| HN Mirror

Y	Hacker News new \| ask \| show \| jobs


	by buildbot 783 days ago
	Does this support training on Apple silicon? It’s not very clear unless I missed something in the README.

2 comments

blackeyeblitzar 783 days ago

Would such a capability (training) be useful for anything other than small scale experimentation? Apple doesn’t make server products anymore and even when they did, they were overpriced. Unless they have private Apple silicon based servers for their own training needs?

link

jjtheblunt 783 days ago

Isn’t the current Mac Pro available in rack mount form?

https://www.apple.com/mac-pro/

link

donavanm 783 days ago

> Unless they have private Apple silicon based servers for their own training needs?

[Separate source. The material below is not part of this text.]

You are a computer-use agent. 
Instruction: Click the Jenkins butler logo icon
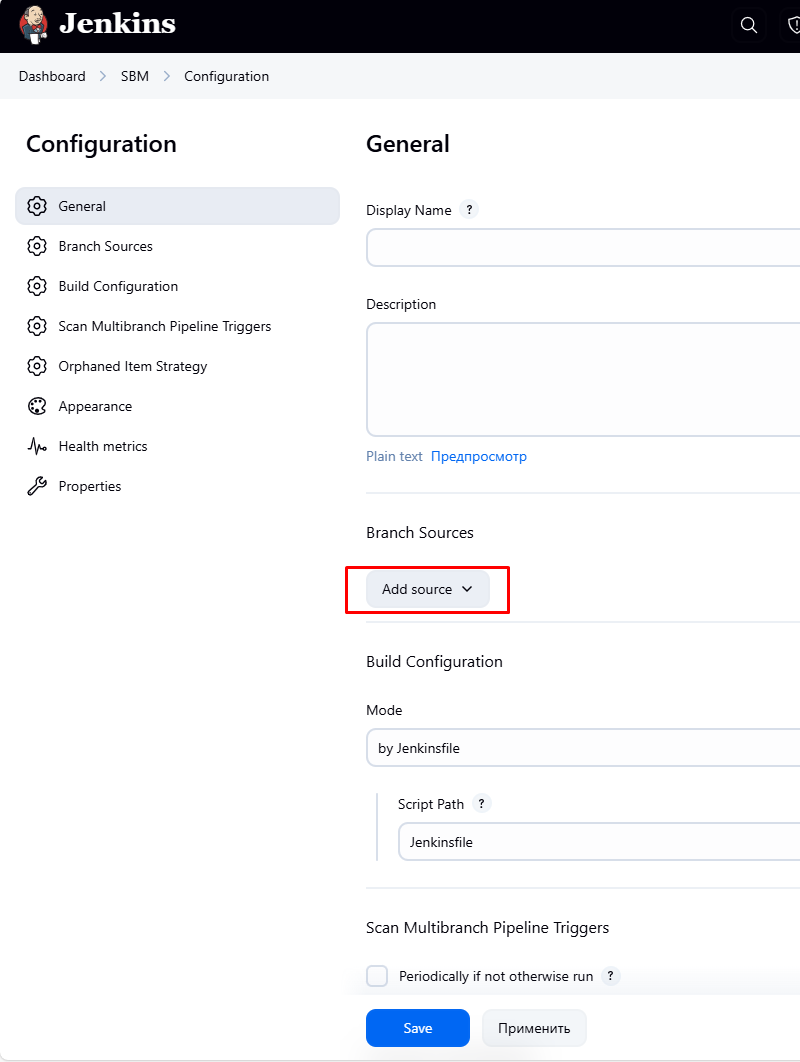(35, 24)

Id be SHOCKED if so. Its been 15 years, but I was there when xserve died. Priorities were iphone > other mobile devices >>> laptops > displays & desktops >>> literally anything else. When xserve died we still needed osx for OD & similar. Teams moved on to 3P rack mount trays of mac minis as a stop gap. Any internal support/preference for server style hardware was a lolwut response. Externally I see no reason to suspect thats changed.

link

MBCook 783 days ago

There are an insane number of Apple Silicon devices out there.

If your product runs on an iPhone or iPad, I’m sure this is great.

If you only ever want to run on 4090s or other server stuff, yeah this probably isn’t that interesting.

Maybe it’s a good design for the tools or something, I have no experience to know. Maybe someone else can build off it.

But it makes sense Apple is releasing tools to make stuff that works better on Apple platforms.

link

blackeyeblitzar 783 days ago

I can understand the inference part being useful and practical for Apple devs. I’m just wondering about the training part, for which there Apple silicon devices don’t seem very useful.

link

spmurrayzzz 782 days ago

My M2 Max significantly outperforms my 3090 Ti for training a Mistral-7B LoRA. Its sort of a case-by-case situation though, as it depends on how optimized the CUDA kernels happen to be for whatever workload you're doing (i.e. for inference, theres a big delta between standard transformers vs exllamav2, apple silicon may outperform the former, but certainly not the latter).

link

rgbrgb 783 days ago

I’ve seen several people fine tune mistral 7B on MacBooks.

link

zmk5 783 days ago

I believe the MLX examples allow for it. Seems like a general purpose framework rather than a Mac specific one.

link

gbickford 783 days ago

I couldn't find any training code in the MXL examples.

link